[The data — start]

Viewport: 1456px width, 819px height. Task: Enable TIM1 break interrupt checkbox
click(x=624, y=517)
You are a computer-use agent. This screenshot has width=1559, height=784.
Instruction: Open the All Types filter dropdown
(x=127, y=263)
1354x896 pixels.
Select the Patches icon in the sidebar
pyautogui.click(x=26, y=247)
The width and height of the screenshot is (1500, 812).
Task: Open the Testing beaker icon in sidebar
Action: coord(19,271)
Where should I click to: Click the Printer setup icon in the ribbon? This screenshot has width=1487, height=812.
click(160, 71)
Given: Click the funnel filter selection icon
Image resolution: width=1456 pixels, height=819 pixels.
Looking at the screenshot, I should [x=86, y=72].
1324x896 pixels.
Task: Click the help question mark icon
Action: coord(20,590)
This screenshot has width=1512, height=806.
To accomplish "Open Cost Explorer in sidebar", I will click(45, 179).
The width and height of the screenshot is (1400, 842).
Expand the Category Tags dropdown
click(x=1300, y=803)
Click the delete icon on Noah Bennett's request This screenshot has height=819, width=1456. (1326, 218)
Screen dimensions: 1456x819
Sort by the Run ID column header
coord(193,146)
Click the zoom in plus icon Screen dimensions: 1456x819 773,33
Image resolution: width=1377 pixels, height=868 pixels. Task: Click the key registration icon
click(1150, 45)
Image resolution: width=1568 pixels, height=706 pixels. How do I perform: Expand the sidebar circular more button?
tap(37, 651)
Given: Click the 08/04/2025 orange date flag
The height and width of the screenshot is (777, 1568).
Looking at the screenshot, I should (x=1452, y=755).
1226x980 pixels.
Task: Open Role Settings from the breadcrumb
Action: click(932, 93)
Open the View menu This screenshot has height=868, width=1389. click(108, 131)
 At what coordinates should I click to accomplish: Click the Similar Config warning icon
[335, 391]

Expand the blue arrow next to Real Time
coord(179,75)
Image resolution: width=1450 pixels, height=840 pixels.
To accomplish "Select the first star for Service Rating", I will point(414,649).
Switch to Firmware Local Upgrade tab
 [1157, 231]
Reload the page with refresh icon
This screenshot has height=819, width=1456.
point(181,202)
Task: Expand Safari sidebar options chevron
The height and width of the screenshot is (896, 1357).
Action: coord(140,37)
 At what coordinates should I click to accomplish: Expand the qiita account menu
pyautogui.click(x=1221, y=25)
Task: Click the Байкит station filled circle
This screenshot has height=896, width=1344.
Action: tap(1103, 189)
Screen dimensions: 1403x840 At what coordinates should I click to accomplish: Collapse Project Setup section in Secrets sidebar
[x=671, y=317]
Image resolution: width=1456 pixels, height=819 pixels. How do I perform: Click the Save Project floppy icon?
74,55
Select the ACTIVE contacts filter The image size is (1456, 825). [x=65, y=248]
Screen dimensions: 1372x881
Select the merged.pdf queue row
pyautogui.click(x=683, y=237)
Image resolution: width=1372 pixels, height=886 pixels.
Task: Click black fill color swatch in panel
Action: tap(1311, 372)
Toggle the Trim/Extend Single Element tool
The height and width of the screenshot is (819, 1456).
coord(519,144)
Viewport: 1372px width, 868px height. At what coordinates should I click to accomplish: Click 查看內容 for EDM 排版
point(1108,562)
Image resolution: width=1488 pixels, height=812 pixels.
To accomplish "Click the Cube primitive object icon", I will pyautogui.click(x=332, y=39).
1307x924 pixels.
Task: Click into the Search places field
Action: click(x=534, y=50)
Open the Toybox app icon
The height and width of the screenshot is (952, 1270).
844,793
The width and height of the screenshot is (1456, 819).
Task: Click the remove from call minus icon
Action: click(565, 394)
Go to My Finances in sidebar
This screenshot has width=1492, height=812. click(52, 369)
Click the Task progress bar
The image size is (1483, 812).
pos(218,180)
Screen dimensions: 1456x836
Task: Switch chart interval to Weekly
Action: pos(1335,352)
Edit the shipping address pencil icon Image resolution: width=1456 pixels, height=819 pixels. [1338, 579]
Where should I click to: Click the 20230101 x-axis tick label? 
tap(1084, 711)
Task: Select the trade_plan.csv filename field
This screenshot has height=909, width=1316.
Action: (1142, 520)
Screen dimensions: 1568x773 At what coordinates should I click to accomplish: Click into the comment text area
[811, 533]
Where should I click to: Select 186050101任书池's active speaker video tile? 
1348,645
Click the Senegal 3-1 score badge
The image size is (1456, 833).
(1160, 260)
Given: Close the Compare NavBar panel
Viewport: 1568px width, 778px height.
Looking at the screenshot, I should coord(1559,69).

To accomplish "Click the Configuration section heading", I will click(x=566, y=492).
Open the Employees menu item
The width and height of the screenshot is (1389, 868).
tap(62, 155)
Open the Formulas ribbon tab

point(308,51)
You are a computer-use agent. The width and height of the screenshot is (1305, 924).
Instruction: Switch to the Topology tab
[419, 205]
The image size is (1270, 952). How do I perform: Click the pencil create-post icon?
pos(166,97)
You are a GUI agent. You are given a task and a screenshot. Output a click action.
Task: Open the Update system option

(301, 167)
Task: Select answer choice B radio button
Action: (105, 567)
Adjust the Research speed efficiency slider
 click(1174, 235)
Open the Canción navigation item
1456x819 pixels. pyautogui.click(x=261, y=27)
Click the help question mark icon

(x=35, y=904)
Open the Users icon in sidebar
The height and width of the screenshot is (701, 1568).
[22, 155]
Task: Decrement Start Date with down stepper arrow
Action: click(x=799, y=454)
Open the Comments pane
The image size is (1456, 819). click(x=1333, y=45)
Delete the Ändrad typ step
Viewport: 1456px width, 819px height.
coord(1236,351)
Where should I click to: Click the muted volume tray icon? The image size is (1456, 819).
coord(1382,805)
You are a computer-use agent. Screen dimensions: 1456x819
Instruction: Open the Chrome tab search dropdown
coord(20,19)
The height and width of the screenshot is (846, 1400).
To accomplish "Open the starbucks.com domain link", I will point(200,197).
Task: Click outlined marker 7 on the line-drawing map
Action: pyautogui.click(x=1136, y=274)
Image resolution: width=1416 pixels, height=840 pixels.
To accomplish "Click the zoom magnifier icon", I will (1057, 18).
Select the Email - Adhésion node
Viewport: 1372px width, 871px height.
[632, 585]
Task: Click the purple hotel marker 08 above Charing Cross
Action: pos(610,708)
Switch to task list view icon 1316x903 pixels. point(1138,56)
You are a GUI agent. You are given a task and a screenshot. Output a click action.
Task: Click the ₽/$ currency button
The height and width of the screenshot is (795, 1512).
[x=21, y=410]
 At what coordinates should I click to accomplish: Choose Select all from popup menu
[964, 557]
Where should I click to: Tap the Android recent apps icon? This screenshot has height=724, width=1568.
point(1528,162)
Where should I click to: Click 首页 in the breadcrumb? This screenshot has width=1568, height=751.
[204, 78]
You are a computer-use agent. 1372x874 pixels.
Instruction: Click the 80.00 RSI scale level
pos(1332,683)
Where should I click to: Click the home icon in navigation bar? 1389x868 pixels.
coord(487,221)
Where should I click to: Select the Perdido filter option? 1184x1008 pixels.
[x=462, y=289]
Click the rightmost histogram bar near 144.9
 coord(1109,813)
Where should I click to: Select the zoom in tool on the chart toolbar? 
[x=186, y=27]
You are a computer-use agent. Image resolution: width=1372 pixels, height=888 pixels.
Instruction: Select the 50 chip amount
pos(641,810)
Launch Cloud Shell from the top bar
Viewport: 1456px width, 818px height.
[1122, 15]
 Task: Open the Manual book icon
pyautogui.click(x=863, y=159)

[The data — finish]

What you need to do | All entries must be repeated exactly.

Answer space |
Viewport: 1456px width, 819px height. Task: Enable TIM1 break interrupt checkbox
click(x=624, y=517)
You are a computer-use agent. This screenshot has width=1559, height=784.
Instruction: Open the All Types filter dropdown
(x=127, y=263)
1354x896 pixels.
Select the Patches icon in the sidebar
pyautogui.click(x=26, y=247)
The width and height of the screenshot is (1500, 812).
Task: Open the Testing beaker icon in sidebar
Action: coord(19,271)
Where should I click to: Click the Printer setup icon in the ribbon? This screenshot has width=1487, height=812.
click(160, 71)
Given: Click the funnel filter selection icon
Image resolution: width=1456 pixels, height=819 pixels.
Looking at the screenshot, I should [x=86, y=72].
1324x896 pixels.
Task: Click the help question mark icon
Action: coord(20,590)
This screenshot has width=1512, height=806.
To accomplish "Open Cost Explorer in sidebar", I will click(45, 179).
The width and height of the screenshot is (1400, 842).
Expand the Category Tags dropdown
click(x=1300, y=803)
Click the delete icon on Noah Bennett's request This screenshot has height=819, width=1456. (1326, 218)
Screen dimensions: 1456x819
Sort by the Run ID column header
coord(193,146)
Click the zoom in plus icon Screen dimensions: 1456x819 773,33
Image resolution: width=1377 pixels, height=868 pixels. Task: Click the key registration icon
click(1150, 45)
Image resolution: width=1568 pixels, height=706 pixels. How do I perform: Expand the sidebar circular more button?
tap(37, 651)
Given: Click the 08/04/2025 orange date flag
The height and width of the screenshot is (777, 1568).
Looking at the screenshot, I should (x=1452, y=755).
1226x980 pixels.
Task: Open Role Settings from the breadcrumb
Action: click(932, 93)
Open the View menu This screenshot has height=868, width=1389. click(108, 131)
 At what coordinates should I click to accomplish: Click the Similar Config warning icon
[335, 391]

Expand the blue arrow next to Real Time
coord(179,75)
Image resolution: width=1450 pixels, height=840 pixels.
To accomplish "Select the first star for Service Rating", I will point(414,649).
Switch to Firmware Local Upgrade tab
 [1157, 231]
Reload the page with refresh icon
This screenshot has height=819, width=1456.
point(181,202)
Task: Expand Safari sidebar options chevron
The height and width of the screenshot is (896, 1357).
Action: coord(140,37)
 At what coordinates should I click to accomplish: Expand the qiita account menu
pyautogui.click(x=1221, y=25)
Task: Click the Байкит station filled circle
This screenshot has height=896, width=1344.
Action: tap(1103, 189)
Screen dimensions: 1403x840 At what coordinates should I click to accomplish: Collapse Project Setup section in Secrets sidebar
[x=671, y=317]
Image resolution: width=1456 pixels, height=819 pixels. How do I perform: Click the Save Project floppy icon?
74,55
Select the ACTIVE contacts filter The image size is (1456, 825). [x=65, y=248]
Screen dimensions: 1372x881
Select the merged.pdf queue row
pyautogui.click(x=683, y=237)
Image resolution: width=1372 pixels, height=886 pixels.
Task: Click black fill color swatch in panel
Action: tap(1311, 372)
Toggle the Trim/Extend Single Element tool
The height and width of the screenshot is (819, 1456).
coord(519,144)
Viewport: 1372px width, 868px height. At what coordinates should I click to accomplish: Click 查看內容 for EDM 排版
point(1108,562)
Image resolution: width=1488 pixels, height=812 pixels.
To accomplish "Click the Cube primitive object icon", I will pyautogui.click(x=332, y=39).
1307x924 pixels.
Task: Click into the Search places field
Action: click(x=534, y=50)
Open the Toybox app icon
The height and width of the screenshot is (952, 1270).
844,793
The width and height of the screenshot is (1456, 819).
Task: Click the remove from call minus icon
Action: click(565, 394)
Go to My Finances in sidebar
This screenshot has width=1492, height=812. click(52, 369)
Click the Task progress bar
The image size is (1483, 812).
pos(218,180)
Screen dimensions: 1456x836
Task: Switch chart interval to Weekly
Action: pos(1335,352)
Edit the shipping address pencil icon Image resolution: width=1456 pixels, height=819 pixels. [1338, 579]
Where should I click to: Click the 20230101 x-axis tick label? 
tap(1084, 711)
Task: Select the trade_plan.csv filename field
This screenshot has height=909, width=1316.
Action: (1142, 520)
Screen dimensions: 1568x773 At what coordinates should I click to accomplish: Click into the comment text area
[811, 533]
Where should I click to: Select 186050101任书池's active speaker video tile? 
1348,645
Click the Senegal 3-1 score badge
The image size is (1456, 833).
(1160, 260)
Given: Close the Compare NavBar panel
Viewport: 1568px width, 778px height.
Looking at the screenshot, I should coord(1559,69).

To accomplish "Click the Configuration section heading", I will click(x=566, y=492).
Open the Employees menu item
The width and height of the screenshot is (1389, 868).
tap(62, 155)
Open the Formulas ribbon tab

point(308,51)
You are a computer-use agent. The width and height of the screenshot is (1305, 924).
Instruction: Switch to the Topology tab
[419, 205]
The image size is (1270, 952). How do I perform: Click the pencil create-post icon?
pos(166,97)
You are a GUI agent. You are given a task and a screenshot. Output a click action.
Task: Open the Update system option

(301, 167)
Task: Select answer choice B radio button
Action: (105, 567)
Adjust the Research speed efficiency slider
 click(1174, 235)
Open the Canción navigation item
1456x819 pixels. pyautogui.click(x=261, y=27)
Click the help question mark icon

(x=35, y=904)
Open the Users icon in sidebar
The height and width of the screenshot is (701, 1568).
[22, 155]
Task: Decrement Start Date with down stepper arrow
Action: click(x=799, y=454)
Open the Comments pane
The image size is (1456, 819). click(x=1333, y=45)
Delete the Ändrad typ step
Viewport: 1456px width, 819px height.
coord(1236,351)
Where should I click to: Click the muted volume tray icon? The image size is (1456, 819).
coord(1382,805)
You are a computer-use agent. Screen dimensions: 1456x819
Instruction: Open the Chrome tab search dropdown
coord(20,19)
The height and width of the screenshot is (846, 1400).
To accomplish "Open the starbucks.com domain link", I will point(200,197).
Task: Click outlined marker 7 on the line-drawing map
Action: pyautogui.click(x=1136, y=274)
Image resolution: width=1416 pixels, height=840 pixels.
To accomplish "Click the zoom magnifier icon", I will (1057, 18).
Select the Email - Adhésion node
Viewport: 1372px width, 871px height.
[632, 585]
Task: Click the purple hotel marker 08 above Charing Cross
Action: pos(610,708)
Switch to task list view icon 1316x903 pixels. point(1138,56)
You are a GUI agent. You are given a task and a screenshot. Output a click action.
Task: Click the ₽/$ currency button
The height and width of the screenshot is (795, 1512).
[x=21, y=410]
 At what coordinates should I click to accomplish: Choose Select all from popup menu
[964, 557]
Where should I click to: Tap the Android recent apps icon? This screenshot has height=724, width=1568.
point(1528,162)
Where should I click to: Click 首页 in the breadcrumb? This screenshot has width=1568, height=751.
[204, 78]
You are a computer-use agent. 1372x874 pixels.
Instruction: Click the 80.00 RSI scale level
pos(1332,683)
Where should I click to: Click the home icon in navigation bar? 1389x868 pixels.
coord(487,221)
Where should I click to: Select the Perdido filter option? 1184x1008 pixels.
[x=462, y=289]
Click the rightmost histogram bar near 144.9
 coord(1109,813)
Where should I click to: Select the zoom in tool on the chart toolbar? 
[x=186, y=27]
You are a computer-use agent. Image resolution: width=1372 pixels, height=888 pixels.
Instruction: Select the 50 chip amount
pos(641,810)
Launch Cloud Shell from the top bar
Viewport: 1456px width, 818px height.
[1122, 15]
 Task: Open the Manual book icon
pyautogui.click(x=863, y=159)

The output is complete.